Problem requirements => Please transcribe the data exactly, with nothing left out.

Input for this task =>
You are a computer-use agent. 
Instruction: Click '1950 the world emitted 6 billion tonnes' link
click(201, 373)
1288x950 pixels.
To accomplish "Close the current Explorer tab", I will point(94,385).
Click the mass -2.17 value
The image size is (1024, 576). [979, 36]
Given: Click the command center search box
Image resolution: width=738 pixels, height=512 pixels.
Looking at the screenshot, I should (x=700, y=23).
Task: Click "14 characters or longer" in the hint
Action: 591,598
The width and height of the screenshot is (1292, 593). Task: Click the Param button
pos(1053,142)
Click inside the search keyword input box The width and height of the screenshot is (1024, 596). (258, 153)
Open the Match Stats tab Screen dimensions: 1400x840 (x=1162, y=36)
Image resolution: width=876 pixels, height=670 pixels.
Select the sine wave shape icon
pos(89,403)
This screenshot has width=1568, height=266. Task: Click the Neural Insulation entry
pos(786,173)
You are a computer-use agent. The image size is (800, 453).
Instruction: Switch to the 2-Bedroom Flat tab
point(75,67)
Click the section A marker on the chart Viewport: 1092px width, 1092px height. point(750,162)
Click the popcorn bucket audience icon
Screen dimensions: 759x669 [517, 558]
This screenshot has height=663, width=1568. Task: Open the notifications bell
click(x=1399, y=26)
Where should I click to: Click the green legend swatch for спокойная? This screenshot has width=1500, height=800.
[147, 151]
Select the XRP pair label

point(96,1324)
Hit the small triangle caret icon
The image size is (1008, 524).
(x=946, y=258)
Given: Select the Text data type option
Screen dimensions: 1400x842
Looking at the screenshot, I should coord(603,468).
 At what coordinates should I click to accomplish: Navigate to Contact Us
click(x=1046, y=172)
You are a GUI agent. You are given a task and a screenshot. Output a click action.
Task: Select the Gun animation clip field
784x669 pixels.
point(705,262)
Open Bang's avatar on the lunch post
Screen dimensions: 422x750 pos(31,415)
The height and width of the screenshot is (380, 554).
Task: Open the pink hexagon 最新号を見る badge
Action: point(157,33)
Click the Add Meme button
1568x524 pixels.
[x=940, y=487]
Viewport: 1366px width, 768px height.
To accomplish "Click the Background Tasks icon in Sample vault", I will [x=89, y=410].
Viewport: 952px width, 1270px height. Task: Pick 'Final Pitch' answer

Reply =>
You are a computer-use agent. 
Instruction: Click '1950 the world emitted 6 billion tonnes' link
click(201, 373)
1288x950 pixels.
To accomplish "Close the current Explorer tab", I will point(94,385).
Click the mass -2.17 value
The image size is (1024, 576). [979, 36]
Given: Click the command center search box
Image resolution: width=738 pixels, height=512 pixels.
Looking at the screenshot, I should (x=700, y=23).
Task: Click "14 characters or longer" in the hint
Action: 591,598
The width and height of the screenshot is (1292, 593). Task: Click the Param button
pos(1053,142)
Click inside the search keyword input box The width and height of the screenshot is (1024, 596). (258, 153)
Open the Match Stats tab Screen dimensions: 1400x840 (x=1162, y=36)
Image resolution: width=876 pixels, height=670 pixels.
Select the sine wave shape icon
pos(89,403)
This screenshot has width=1568, height=266. Task: Click the Neural Insulation entry
pos(786,173)
You are a computer-use agent. The image size is (800, 453).
Instruction: Switch to the 2-Bedroom Flat tab
point(75,67)
Click the section A marker on the chart Viewport: 1092px width, 1092px height. point(750,162)
Click the popcorn bucket audience icon
Screen dimensions: 759x669 [517, 558]
This screenshot has height=663, width=1568. Task: Open the notifications bell
click(x=1399, y=26)
Where should I click to: Click the green legend swatch for спокойная? This screenshot has width=1500, height=800.
[147, 151]
Select the XRP pair label

point(96,1324)
Hit the small triangle caret icon
The image size is (1008, 524).
(x=946, y=258)
Given: Select the Text data type option
Screen dimensions: 1400x842
Looking at the screenshot, I should coord(603,468).
 At what coordinates should I click to accomplish: Navigate to Contact Us
click(x=1046, y=172)
You are a GUI agent. You are given a task and a screenshot. Output a click action.
Task: Select the Gun animation clip field
784x669 pixels.
point(705,262)
Open Bang's avatar on the lunch post
Screen dimensions: 422x750 pos(31,415)
The height and width of the screenshot is (380, 554).
Task: Open the pink hexagon 最新号を見る badge
Action: point(157,33)
Click the Add Meme button
1568x524 pixels.
[x=940, y=487]
Viewport: 1366px width, 768px height.
To accomplish "Click the Background Tasks icon in Sample vault", I will [x=89, y=410].
Viewport: 952px width, 1270px height. Task: Pick 'Final Pitch' answer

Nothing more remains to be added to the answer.